Fifth part of the Course "Java Open Source GIS Development - From the building blocks to extending an existing GIS application." held at the University of Potsdam in August 2011
1. Java Open Source GIS
Development
From the building blocks to extending
an existing GIS application.
Geoinformation Research Group, Department of Geography
University of Potsdam
August 2011
Part 5: Integrating with uDig and OMS3
Tutor: Andrea Antonello
ydroloGIS nvironmental ngineering
HydroloGIS S.r.l. - Via Siemens, 19 - 39100 Bolzano www.hydrologis.com
2. Integrating with uDig and OMS3
We have learned to develop around raster and vector data, read and write
formats and deal with projections and geometries.
We also viewed the maps we produced in a simple and very limited viewer.
What possibilities do we have to integrate in a professional way our
knowledge up to this point into a real GIS environment?
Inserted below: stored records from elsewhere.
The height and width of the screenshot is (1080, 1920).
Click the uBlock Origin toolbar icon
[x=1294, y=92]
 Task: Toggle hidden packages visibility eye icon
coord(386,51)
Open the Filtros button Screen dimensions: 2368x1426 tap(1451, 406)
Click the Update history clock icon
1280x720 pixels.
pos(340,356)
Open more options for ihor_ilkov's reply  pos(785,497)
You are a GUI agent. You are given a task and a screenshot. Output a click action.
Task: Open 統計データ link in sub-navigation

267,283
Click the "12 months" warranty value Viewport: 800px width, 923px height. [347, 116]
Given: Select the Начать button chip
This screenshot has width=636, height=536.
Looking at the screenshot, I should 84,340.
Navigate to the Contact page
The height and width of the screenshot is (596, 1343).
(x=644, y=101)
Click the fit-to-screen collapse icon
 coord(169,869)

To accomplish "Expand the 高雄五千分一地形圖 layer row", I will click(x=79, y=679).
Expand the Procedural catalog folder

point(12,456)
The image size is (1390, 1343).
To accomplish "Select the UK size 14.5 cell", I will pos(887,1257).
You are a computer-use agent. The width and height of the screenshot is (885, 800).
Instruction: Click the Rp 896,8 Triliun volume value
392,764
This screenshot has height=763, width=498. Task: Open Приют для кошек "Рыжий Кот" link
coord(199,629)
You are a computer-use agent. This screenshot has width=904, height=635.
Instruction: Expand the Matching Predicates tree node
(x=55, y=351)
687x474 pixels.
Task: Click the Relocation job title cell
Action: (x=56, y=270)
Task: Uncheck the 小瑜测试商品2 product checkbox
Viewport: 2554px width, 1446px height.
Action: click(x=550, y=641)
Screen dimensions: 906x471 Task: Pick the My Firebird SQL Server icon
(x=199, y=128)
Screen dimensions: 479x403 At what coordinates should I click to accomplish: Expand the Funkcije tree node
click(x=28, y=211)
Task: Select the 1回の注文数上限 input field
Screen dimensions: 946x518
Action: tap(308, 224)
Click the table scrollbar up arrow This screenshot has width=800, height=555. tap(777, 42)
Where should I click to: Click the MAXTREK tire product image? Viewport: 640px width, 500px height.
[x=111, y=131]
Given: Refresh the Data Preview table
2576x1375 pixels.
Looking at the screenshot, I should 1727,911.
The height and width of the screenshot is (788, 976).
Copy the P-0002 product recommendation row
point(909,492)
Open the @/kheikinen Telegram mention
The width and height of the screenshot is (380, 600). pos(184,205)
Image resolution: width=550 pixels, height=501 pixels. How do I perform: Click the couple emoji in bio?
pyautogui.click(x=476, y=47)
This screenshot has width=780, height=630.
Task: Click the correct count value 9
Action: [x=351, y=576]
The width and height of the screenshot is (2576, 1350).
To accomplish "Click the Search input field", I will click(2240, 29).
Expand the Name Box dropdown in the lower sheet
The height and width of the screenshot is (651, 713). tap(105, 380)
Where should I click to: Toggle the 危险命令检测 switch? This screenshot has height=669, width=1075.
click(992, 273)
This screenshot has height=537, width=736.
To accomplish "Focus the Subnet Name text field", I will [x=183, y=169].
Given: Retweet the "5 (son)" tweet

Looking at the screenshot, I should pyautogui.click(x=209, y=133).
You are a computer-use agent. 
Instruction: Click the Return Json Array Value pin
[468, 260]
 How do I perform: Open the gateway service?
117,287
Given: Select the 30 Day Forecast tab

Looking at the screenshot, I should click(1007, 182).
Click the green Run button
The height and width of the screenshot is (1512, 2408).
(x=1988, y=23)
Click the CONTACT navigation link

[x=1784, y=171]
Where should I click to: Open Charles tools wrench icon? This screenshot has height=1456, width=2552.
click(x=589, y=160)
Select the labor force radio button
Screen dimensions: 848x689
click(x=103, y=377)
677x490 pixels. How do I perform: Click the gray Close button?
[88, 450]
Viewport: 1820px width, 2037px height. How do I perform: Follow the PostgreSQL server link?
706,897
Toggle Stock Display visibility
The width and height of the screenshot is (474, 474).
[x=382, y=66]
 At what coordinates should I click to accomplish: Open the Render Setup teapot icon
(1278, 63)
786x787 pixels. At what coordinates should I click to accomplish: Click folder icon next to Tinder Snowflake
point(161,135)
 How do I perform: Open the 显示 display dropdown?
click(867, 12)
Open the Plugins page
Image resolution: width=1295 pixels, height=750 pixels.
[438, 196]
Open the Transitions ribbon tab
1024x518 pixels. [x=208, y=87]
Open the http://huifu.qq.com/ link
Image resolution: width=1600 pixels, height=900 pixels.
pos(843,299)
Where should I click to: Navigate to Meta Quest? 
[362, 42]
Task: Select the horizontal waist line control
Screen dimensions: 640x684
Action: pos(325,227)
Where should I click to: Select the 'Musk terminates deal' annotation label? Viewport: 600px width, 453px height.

The solution we will see is the Spatial ToolBox for uDig. The toolbox
generates, through proper description/annotation of the code, graphical user
interfaces for your module. Modules can be loaded at runtime.
3. Introduction to OMS3
The Object Modeling System (OMS3) is a pure Java, object-oriented
lightweight modeling framework.
OMS allows model construction and model application based on
components.
It is a collaborative project active among the U.S. Department of Agriculture
and partner agencies and organizations involved with agro-environmental
modeling.
The lightweight of the framework consists mainly in the use of annotations in
the code.
4. The 3 steps in modeling
Basically OMS3 supplies a set of annotations to put on the code to describe
it and to mark fields and methods through them.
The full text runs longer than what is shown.